- [TEXTE PROPOSÉ]:
-.-.-

C'est en 2006 qu'Ottawa (Stephen Harper) et Québec (Jean Charest) ont signé une entente, accordant au Québec une place à l'UNESCO.
PHOTO: MATHIEU BÉLANGER, ARCHIVES REUTERS
La question du statut du Québec auprès de l'UNESCO ne cesse de s'inviter dans le débat électoral en cours. Pour le chef du Bloc québécois, l'accord de 2006 entre Ottawa et Québec ne permettrait au Québec que d'occuper un «strapontin» dans le meilleur des cas, voire l'obligerait «à se tenir debout faute de disposer d'un siège» (sic) auprès de l'UNESCO.
D'autre part, pour les gouvernements signataires, cet accord représente une avancée historique bénéfique pour les deux ordres de gouvernement, s'inscrivant à l'enseigne du fédéralisme d'ouverture. Ayant été ambassadeur canadien auprès de l'UNESCO au moment de la signature de cet accord, je voudrais apporter quelques informations qui permettront à l'électorat de se faire une opinion plus éclairée sur ce dossier.
Rappelons qu'il revient au chef conservateur actuel d'avoir pris l'engagement, à l'occasion de la campagne électorale de 2004, d'accorder au Québec une place à l'UNESCO. En moins de 18 mois de négociations, les gouvernements Harper et Charest ont donc souscrit à un accord reconnaissant, d'entrée de jeu, «la spécificité du Québec, fondée entre autres sur l'usage de la langue française et une culture unique, (ce qui) l'amène à jouer un rôle particulier au niveau international».
La perspective de cette entente était de renforcer la concertation et la coopération des deux gouvernements, entre eux et dans leurs relations avec les instances de l'UNESCO «dans l'esprit d'un fédéralisme qui est asymétrique dans son application et qui reconnaît... la personnalité unique du Québec». Tel est le socle de cet accord.
Résumons-en maintenant les principales dispositions. Tout d'abord, il est précisé que «le représentant permanent du Québec sera accueilli au sein de la délégation permanente du Canada», qu'il jouira de l'accréditation diplomatique de «représentant du gouvernement du Québec» et qu'il se rapportera au ministère des Relations internationales du Québec.

-.-.-

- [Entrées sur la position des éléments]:

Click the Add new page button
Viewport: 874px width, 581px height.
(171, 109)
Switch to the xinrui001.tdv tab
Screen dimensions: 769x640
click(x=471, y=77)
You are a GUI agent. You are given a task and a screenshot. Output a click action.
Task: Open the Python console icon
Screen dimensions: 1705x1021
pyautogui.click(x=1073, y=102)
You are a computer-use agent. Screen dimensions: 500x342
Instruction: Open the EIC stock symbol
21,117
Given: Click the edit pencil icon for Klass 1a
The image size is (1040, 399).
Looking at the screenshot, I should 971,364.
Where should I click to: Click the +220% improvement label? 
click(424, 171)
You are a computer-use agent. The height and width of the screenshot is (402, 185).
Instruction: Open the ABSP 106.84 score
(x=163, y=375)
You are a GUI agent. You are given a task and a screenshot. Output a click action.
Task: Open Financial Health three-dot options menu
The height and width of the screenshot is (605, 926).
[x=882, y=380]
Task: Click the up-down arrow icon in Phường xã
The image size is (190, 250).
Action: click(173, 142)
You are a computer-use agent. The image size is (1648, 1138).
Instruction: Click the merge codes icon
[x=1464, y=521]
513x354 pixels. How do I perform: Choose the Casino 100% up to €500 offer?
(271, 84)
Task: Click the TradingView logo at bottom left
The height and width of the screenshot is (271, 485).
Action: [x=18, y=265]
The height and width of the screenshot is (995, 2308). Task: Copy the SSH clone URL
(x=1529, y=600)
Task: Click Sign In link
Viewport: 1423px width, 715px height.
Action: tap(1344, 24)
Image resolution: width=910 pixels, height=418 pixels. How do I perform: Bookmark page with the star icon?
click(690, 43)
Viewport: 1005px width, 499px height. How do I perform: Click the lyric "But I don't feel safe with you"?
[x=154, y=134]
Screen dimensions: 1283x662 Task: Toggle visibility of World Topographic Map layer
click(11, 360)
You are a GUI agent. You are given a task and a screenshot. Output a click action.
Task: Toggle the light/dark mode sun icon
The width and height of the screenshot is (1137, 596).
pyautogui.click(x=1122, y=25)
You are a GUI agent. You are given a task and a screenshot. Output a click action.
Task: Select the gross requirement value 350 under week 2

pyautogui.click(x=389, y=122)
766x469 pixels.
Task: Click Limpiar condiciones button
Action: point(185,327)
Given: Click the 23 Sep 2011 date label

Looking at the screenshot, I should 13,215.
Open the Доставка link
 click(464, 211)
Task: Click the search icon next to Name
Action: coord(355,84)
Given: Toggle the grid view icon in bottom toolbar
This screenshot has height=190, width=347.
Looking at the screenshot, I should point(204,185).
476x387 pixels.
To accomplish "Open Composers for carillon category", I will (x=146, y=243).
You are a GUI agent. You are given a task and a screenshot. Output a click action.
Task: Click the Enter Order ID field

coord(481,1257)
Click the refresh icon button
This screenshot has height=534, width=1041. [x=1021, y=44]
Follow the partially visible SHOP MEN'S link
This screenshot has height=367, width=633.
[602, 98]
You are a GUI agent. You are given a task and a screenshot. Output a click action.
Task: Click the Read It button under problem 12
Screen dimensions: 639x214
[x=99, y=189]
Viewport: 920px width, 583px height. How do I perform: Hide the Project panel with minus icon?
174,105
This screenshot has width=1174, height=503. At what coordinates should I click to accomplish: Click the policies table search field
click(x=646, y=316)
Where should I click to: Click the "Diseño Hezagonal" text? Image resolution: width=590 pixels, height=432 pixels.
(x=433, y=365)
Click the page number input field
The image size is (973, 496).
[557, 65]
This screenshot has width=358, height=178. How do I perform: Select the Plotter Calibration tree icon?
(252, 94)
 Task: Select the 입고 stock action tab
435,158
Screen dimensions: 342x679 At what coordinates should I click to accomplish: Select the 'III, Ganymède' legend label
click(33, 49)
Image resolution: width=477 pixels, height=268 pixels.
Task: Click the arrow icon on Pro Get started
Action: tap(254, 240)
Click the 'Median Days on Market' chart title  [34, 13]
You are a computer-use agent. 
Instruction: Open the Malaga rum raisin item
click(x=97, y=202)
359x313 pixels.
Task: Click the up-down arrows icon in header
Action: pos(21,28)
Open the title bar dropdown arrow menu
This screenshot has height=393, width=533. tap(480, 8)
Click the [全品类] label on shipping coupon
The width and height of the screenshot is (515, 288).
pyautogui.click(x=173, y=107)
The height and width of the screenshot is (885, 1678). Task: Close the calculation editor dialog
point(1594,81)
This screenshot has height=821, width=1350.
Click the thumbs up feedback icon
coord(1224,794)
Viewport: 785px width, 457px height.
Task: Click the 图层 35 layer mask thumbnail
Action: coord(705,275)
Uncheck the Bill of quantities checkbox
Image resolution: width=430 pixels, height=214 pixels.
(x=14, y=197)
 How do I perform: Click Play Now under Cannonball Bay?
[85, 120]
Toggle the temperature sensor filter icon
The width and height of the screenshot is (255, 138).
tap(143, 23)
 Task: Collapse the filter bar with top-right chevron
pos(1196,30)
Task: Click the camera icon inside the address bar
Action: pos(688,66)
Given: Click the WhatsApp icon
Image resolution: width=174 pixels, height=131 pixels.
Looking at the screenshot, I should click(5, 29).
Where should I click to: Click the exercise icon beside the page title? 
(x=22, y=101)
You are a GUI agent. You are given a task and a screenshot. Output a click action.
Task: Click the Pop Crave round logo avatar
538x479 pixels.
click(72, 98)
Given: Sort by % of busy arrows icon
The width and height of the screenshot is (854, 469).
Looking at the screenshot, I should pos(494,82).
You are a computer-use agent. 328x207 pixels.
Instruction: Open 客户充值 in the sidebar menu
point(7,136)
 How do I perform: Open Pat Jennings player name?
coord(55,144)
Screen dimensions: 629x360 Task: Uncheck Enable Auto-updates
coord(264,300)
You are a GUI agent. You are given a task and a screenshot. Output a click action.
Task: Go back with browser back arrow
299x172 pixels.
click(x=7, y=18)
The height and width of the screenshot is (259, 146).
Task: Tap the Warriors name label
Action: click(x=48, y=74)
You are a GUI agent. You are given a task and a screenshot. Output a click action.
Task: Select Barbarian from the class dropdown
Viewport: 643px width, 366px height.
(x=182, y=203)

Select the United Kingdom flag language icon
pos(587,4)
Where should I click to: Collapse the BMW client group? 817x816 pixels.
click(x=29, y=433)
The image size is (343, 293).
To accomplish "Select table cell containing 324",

-.-.-

- [EXERCICES]:
**a.** Traduisez en anglais cette phrase du texte sur le Québec et l'UNESCO : « Rappelons qu'il revient au chef conservateur actuel d'avoir pris l'engagement, à l'occasion de la campagne électorale de 2004, d'accorder au Québec une place à l'UNESCO. »
**b.** Veuillez poursuivre le texte sur le Québec et l'UNESCO après sa dernière phrase.
Les enregistrements n'ont aucun rôle dans ces exercices.

- [CORRIGÉ DES EXERCICES]:
**a.** It should be recalled that it was the current Conservative leader who made the commitment, during the 2004 election campaign, to give Quebec a place at UNESCO.

**b.**
Le gouvernement du Québec devient ainsi représenté «à part entière et selon son désir» auprès de toutes les instances et conférences de l'UNESCO, avec droit d'intervention «pour compléter la position canadienne et faire valoir la voix du Québec». Il est aussi convenu que les deux gouvernements se concerteront sur tout vote, toute résolution, toute négociation et tout projet d'instrument international en discussion à l'UNESCO. En cas de non-consensus, le Québec peut exiger d'Ottawa «une note explicative» de sa décision et il demeure libre d'assurer la mise en oeuvre des questions pour lesquelles il a la responsabilité.
Comme on le voit, le statut octroyé au Québec dépasse largement le simple droit à l'information et à la consultation; il comprend le droit d'intervention et même le droit à la dissidence quant au suivi des décisions prises.
Toutefois, il est vrai que ce statut est différent de celui atteint par le Québec au sein de la francophonie où il lui a été accordé un siège de «gouvernement participant» tout comme le Nouveau-Brunswick, sous réserve de l'approbation de l'État-membre, c'est-à-dire le Canada (charte de 2005, art. 10) et comportant un droit de parole sur les sujets de sa compétence. Il faut comprendre que l'Organisation internationale de la francophonie n'est pas une composante de l'ONU et qu'elle n'a été mise sur pied qu'après de laborieuses négociations entre Ottawa, Paris et Québec. Pour ce qui est de l'UNESCO, tout comme l'ensemble de ses grandes composantes, n'y ont de siège officiel que les délégations représentant des États déjà membres de l'ONU, ce qui exclut les États fédérés tel le Québec.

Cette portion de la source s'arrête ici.